First, the quintessential version of perhaps the most often performed and recorded Alvin Isaacs’ composition by Hawai`i’s most famous voice. Alfred Apaka sings “Nalani” which he recorded in June 1947 with a group led by Randy Oness and featuring Pua Almeida on steel guitar. During the middle of the last century – for a variety of reasons – “Nalani” may have been the most recognizable Hawaiian song across the country and around the world. We will explore the long and storied history of “Nalani” here at Ho`olohe Hou soon.
Singer, dancer, bandleader, and actor Ernest Kawohilani – known professionally as “Prince Kawohi” – is probably best known for his long affiliation on stage and TV screen with the orchestra led by Harry Owens – giving him national exposure. Here the “Prince” delivers one of Alvin’s least recorded compositions, “Uina Uina.” Recorded in Los Angeles in 1955 when Hollywood was a hotbed of the finest ex-patriot local musicians from Honolulu, the session likely included musicians who worked together regularly on stage and in the local clubs at the time including Sam Koki, Sonny Kamahele, Sam Kaapuni, Harry Baty, Pua Almeida, and almost certainly Danny Stewart on the steel guitar.

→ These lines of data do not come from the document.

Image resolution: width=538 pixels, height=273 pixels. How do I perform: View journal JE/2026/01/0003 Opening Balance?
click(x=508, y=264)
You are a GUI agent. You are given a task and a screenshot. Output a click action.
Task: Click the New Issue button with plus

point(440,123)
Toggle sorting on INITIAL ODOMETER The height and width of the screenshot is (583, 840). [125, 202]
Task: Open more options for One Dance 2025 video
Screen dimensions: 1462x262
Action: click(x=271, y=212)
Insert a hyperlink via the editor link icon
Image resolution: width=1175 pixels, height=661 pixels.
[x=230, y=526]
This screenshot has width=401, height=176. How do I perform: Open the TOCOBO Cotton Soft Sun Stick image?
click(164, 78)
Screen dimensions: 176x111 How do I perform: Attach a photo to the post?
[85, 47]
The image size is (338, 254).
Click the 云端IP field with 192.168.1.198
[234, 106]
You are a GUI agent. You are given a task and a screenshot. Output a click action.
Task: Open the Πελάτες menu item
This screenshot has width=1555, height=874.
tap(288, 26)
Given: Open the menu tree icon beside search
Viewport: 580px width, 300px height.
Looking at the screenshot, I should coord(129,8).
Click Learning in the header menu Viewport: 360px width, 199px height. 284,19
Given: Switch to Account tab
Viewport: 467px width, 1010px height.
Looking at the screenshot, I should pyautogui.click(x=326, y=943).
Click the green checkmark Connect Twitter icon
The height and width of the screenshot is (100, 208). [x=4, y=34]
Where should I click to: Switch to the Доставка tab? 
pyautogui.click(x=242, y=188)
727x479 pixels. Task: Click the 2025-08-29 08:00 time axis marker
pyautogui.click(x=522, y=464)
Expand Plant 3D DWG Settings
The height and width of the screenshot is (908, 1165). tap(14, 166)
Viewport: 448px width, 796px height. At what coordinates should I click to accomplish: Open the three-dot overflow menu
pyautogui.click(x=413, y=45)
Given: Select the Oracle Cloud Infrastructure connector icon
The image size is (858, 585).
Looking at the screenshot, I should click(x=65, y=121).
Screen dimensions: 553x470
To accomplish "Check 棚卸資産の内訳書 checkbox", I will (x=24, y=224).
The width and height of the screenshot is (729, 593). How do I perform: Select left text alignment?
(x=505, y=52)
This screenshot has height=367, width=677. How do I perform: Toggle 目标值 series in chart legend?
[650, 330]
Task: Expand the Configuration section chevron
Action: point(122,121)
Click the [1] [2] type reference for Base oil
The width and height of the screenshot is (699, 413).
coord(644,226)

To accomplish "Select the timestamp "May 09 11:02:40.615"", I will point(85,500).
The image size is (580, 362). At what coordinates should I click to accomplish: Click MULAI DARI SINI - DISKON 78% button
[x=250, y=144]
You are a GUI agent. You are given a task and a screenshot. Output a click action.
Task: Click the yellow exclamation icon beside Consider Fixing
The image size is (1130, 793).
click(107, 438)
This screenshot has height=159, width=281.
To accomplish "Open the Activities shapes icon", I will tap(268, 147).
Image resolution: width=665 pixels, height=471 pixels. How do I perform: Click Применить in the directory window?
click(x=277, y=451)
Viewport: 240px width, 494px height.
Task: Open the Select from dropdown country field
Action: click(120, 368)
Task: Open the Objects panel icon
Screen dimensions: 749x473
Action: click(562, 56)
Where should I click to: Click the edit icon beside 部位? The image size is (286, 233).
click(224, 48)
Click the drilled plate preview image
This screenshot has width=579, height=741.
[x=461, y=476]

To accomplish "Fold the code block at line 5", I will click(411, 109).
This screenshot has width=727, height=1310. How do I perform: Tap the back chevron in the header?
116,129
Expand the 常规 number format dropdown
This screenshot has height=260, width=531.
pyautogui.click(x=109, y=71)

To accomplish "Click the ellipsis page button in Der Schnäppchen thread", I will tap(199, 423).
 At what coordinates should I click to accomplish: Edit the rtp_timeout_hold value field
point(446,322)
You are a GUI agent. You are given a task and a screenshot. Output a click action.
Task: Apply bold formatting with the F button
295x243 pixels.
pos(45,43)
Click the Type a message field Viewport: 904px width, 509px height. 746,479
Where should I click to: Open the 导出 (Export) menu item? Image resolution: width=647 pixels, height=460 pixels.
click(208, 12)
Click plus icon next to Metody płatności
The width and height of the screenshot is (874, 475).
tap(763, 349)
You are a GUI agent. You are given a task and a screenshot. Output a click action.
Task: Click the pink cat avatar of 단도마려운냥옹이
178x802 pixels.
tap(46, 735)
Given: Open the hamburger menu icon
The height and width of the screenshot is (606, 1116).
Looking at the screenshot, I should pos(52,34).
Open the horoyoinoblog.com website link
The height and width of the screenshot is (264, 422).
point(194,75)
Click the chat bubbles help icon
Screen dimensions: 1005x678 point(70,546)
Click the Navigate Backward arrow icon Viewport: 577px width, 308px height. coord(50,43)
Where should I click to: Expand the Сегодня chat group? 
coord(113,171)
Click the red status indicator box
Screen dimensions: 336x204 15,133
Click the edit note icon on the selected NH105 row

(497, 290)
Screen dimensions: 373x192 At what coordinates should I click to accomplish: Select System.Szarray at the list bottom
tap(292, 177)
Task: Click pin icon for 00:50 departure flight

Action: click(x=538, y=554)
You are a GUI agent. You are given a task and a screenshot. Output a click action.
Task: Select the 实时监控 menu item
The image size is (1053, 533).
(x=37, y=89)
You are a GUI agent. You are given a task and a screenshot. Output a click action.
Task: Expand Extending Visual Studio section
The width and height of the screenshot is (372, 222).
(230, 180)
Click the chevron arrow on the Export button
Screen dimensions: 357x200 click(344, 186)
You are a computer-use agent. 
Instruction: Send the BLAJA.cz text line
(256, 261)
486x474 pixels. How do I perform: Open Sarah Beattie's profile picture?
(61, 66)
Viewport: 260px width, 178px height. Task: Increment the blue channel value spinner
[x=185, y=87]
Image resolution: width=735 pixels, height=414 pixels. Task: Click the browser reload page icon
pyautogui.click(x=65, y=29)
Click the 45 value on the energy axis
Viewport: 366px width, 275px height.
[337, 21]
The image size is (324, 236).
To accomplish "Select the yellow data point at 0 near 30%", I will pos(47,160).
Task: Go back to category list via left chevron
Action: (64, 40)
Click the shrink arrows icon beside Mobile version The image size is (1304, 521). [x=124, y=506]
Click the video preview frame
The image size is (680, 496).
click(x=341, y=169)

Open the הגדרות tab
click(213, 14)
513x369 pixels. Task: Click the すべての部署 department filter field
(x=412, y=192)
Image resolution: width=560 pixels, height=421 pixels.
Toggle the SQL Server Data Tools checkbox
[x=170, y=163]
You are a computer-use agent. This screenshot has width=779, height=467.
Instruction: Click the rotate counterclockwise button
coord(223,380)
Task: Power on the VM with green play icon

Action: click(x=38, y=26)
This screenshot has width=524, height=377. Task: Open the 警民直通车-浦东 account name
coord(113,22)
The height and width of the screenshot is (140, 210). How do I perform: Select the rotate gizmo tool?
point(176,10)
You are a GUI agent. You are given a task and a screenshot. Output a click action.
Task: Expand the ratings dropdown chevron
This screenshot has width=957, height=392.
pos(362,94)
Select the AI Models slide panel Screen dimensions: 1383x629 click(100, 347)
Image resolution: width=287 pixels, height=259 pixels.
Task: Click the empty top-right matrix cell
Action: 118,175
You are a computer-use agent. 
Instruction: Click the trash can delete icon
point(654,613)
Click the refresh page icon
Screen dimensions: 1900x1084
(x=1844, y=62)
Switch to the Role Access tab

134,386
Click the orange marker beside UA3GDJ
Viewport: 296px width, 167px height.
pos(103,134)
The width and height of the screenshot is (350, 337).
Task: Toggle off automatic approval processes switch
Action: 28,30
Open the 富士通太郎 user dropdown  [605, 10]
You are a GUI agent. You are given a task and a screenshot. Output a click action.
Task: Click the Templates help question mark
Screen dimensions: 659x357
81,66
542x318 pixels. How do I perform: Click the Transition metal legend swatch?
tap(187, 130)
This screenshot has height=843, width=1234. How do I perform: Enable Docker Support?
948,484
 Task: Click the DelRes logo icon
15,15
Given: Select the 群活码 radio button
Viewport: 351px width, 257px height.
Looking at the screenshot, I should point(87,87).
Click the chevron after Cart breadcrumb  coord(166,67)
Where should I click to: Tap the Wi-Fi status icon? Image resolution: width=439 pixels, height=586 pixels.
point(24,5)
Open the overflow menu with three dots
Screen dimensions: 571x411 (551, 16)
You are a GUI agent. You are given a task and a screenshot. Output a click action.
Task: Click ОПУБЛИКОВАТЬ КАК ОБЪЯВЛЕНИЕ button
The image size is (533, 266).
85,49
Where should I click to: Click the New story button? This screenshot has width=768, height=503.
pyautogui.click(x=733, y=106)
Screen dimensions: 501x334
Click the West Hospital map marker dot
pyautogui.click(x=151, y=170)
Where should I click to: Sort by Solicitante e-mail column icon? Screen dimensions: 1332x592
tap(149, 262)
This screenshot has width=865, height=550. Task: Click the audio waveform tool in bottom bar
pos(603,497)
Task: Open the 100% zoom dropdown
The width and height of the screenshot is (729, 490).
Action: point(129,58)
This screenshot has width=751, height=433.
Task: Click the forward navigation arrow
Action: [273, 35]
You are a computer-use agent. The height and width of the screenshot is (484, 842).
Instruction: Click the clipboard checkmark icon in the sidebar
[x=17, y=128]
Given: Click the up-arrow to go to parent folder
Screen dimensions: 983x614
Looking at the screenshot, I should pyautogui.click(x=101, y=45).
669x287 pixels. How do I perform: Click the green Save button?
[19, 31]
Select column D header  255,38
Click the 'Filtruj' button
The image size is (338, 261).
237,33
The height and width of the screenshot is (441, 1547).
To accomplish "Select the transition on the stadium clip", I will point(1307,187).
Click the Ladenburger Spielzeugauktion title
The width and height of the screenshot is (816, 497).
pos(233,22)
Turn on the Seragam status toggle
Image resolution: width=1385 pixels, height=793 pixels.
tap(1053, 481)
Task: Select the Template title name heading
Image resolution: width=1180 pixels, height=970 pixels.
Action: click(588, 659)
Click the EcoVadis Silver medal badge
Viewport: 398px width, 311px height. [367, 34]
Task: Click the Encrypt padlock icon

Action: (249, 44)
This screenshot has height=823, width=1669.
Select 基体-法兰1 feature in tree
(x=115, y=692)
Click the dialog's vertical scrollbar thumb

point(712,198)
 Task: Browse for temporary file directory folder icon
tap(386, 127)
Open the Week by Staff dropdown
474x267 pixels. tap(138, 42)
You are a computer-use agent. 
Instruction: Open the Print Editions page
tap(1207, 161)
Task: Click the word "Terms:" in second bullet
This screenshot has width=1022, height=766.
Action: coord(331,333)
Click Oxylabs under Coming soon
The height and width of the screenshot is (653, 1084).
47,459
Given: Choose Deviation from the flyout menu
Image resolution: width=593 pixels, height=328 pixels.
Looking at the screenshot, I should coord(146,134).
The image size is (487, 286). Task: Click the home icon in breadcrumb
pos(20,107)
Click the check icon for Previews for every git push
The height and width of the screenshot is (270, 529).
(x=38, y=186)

“Ho`omalimali” means “to flatter.” And the lively and humorous “Ho`omalimali E” is sung here by Fely Gabriel – a “vibrant, wriggling package of dynamite from Alohaland” according to the program from the 1964 New York World’s Fair where she appeared with the Hawai`i delegation led by Sterling Mossman. Gabriel had a long career in both California and Hawai`i – including appearing in Alfred Apaka’s show at the Hawaiian Village Hotel. The selection is from a Waikiki Records compilation LP. Gabriel sings here in front of a band led by Alvin’s son, Barney Isaacs, on steel guitar (a sound which graced many a recording of his father’s songs) and which includes other son, Norman Isaacs, on the bass and – whoa! – Gabby Pahinui on guitar. As I am always eager to meet the living legends of Hawaiian music, I feel very fortunate to have recently made Fely Gabriel’s acquaintance. Hopefully I will be able to share more about her life and career with you soon.
Known as “Hawaii’s First Lady Of Song” for her voice boasting a more than three-octave range and which was heard around the world every week for years on the famed Hawaii Calls radio broadcasts, Haunani Kahalewai soothes the savage beast with “Moon Of The Southern Seas” from the 1960 Capitol Records LP of the same name. Haunani’s Capitol-era recordings featured musicians from the Hawaii Calls radio program (arranged by Benny Kalama), so most of her output during this period features Jules Ah See on steel guitar. But Jules passed away earlier in 1960 when this LP was released. For these sessions, you hear Jules’ great friend, Barney Isaacs, once again on steel guitar.